Bunları neden yazdım. Çünkü her demokratik hareket bunu bundan 15 sene önce yapardı. Birilerinin kaçırtılması, birilerinin ayrılması, birilerinin gömülmesi olmadan yapılmalıydı. Bugün Cuma arkadaşın yaptığı röportaja dönersek açık bir dil ile imralıda esaret altında tutulan bir insanın kararlarını özgürce veremeyeceğini, veriyorsa bile bunu kendilerine iletemeyeceğini söylemiştir. Hatta savaş ve barış kararının sadece PKK tarafından verilebileceğini başka kimsenin veremeyeceğini ilân etmiştir. Daha öncede bazı avukatlar imralıdan yalan yanlış haber getirdikleri için tecrübeler burda devreye girmektedir. Peki, neyin özgür neyin baskı altında söylenenler olduğunu nasıl anlayabildiler bugüne kadar? Önderliğin Üslup ve yazı dili bellidir diyen olursa belliki dünya istihbaratlarının bunun üstesinden gelebilecek kalifiye elemanlarının olduğunu bilmeyecek kadar cahildirler.
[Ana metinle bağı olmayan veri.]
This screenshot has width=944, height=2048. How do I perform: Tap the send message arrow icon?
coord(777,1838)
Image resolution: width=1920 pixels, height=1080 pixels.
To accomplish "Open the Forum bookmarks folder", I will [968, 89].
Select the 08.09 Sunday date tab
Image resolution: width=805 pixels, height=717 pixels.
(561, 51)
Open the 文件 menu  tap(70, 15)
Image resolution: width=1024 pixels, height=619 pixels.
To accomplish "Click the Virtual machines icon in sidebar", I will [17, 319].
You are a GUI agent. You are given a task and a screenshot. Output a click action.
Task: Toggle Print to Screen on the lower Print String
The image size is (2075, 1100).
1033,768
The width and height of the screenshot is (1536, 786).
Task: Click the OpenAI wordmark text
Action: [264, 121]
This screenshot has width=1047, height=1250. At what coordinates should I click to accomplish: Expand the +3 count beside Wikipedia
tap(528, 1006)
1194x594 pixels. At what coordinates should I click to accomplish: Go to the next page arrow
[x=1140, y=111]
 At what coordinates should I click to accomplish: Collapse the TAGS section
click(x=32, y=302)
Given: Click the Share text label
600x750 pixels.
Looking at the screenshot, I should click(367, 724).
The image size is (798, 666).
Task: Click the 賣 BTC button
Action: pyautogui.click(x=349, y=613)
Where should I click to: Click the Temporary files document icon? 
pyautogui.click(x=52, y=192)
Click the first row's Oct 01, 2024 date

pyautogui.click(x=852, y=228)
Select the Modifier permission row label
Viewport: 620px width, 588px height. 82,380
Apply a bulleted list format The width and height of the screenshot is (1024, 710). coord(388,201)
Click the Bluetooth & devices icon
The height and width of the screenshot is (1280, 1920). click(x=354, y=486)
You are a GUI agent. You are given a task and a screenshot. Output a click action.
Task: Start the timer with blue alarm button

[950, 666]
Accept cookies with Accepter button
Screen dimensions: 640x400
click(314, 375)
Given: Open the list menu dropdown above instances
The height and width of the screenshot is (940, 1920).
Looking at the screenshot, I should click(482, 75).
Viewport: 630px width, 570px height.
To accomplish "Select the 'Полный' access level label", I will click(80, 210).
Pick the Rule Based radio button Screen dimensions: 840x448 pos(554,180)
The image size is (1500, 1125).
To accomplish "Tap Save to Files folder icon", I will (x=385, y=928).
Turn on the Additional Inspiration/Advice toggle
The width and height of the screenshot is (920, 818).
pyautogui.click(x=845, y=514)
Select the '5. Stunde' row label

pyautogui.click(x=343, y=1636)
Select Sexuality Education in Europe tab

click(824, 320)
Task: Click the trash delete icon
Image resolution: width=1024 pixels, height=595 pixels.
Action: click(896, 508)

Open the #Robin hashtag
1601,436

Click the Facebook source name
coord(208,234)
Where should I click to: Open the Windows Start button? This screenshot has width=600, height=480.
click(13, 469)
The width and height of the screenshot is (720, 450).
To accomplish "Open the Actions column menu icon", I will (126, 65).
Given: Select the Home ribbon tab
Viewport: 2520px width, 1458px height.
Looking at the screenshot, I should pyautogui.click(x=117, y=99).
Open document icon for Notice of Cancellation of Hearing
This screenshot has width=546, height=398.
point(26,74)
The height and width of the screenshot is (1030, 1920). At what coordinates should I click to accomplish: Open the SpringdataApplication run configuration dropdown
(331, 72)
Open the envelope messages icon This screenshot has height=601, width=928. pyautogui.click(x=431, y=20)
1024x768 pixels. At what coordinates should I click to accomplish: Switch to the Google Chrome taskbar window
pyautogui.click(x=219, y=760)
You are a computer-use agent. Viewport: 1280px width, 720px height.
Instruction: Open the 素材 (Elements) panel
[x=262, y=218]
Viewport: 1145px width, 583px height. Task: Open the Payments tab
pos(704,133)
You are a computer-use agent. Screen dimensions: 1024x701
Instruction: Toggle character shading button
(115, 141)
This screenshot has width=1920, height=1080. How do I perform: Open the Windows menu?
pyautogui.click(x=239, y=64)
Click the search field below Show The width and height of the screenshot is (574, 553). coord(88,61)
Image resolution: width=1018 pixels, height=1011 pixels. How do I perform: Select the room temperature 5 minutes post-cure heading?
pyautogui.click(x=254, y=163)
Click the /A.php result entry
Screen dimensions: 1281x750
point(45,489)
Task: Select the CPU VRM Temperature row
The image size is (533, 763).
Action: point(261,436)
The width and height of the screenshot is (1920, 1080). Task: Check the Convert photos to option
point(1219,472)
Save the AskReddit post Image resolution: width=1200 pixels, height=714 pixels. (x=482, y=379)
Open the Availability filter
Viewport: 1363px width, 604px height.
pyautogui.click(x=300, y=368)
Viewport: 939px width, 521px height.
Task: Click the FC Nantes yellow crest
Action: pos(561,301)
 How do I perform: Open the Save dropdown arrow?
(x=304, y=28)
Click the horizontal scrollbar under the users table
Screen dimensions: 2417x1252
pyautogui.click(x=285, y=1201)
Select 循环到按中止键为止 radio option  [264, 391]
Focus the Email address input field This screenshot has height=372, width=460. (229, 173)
Bugün artık PKK içinde açık bir dille pratik önderlik bellidir. İlerde kesinlikle teorik önderlikte el değiştirecektir. Tâbi kutsallıklara dokunulmayacaktır çünkü halkın bir ruhani lidere olan açlığı bastırılamaz. Ama pratik önderlikte kendisini demokratikleştirmek zorundadır. Höt hötçülük dilinden uzak durmak zorundadır. Bugün kürt halkının yanında sadece Kürtler değil, azda olsa türkü, Ermenisi, Arabı, almanı, eşcinseli, entellektüeli yani her tabandan insan bulunmaktadır. Zaten özgür bağımsız Kürdistan umudunuz kalmamış olabilir ama demokratik yönetim için adımlar atmak zorundasınız. Sadece kelimede türkiyedeki demokratik özerklik için değil, PKK ve tüm çevresi örgütler için eleştiriye tahammül eden, karşısındakini hainleştirmeyen, ajanlaştırmayan bir tutum almak zorunluluğu vardır. Yoksa eskinin çakma kopyası olmaktan öteye gidilemez.
Bu makalede yer alan fikirler yazara aittir ve Nerina Azad'ın editöryal politikasını yansıtmayabilir.